所以，在这一刻脚本执行后的输出将是这个样子。

So at this moment after the script has been executed the output will be like this.

/var/files/sub/old/
google-1.6.0-openjdk-1.6.0.0-5.1.13.3.el5_10.x86_64.rpm
firefox-25.5.0-1.el5_10.i386.rpm
firefox-25.5.0-1.el5_10.x86_64.rpm
ie-1.6.0-openjdk-devel-1.6.0.0-5.1.13.3.el5_10.x86_64.rpm
ie-1.6.0-openjdk-javadoc-1.6.0.0-5.1.13.3.el5_10.x86_64.rpm
ie-1.6.0-openjdk-src-1.6.0.0-5.1.13.3.el5_10.x86_64.rpm
google-2.6.0-openjdk-demo-1.6.0.0-5.1.13.3.el5_10.x86_64.rpm

/var/files/new/
<<empty all files here  must to moved to other directory take as a replacement>>

谁能帮我做这个脚本？以上仅仅是一个例子。让我们假设有大量的文件，以作为相似，需要移除和移动。

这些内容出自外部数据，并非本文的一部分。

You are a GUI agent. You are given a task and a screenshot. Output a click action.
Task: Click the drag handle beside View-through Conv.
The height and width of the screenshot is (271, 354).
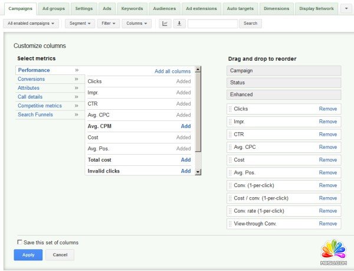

Can anyone help me to make a script for this ? above is just an example. Let's assume that there are lots of files to considered as similar and need to removed and moved.

推荐答案

您可以使用转来获取包的名称，而不版本或结构字符串：

You can use rpm to get the name of the package without version or architecture strings:

rpm -qi -p /firefox-25.5.0-1.el5_10.i386.rpm

的给出：的

Name        : firefox
Version     : 25.5.0
Release     : 1.el5_10
Architecture: i386
....

所以，你可以比较名称 s到找到相关的包。

这篇关于使用阵列的两个不同的目录里面比较字符串的文章就介绍到这了，希望我们推荐的答案对大家有所帮助，也希望大家多多支持IT屋！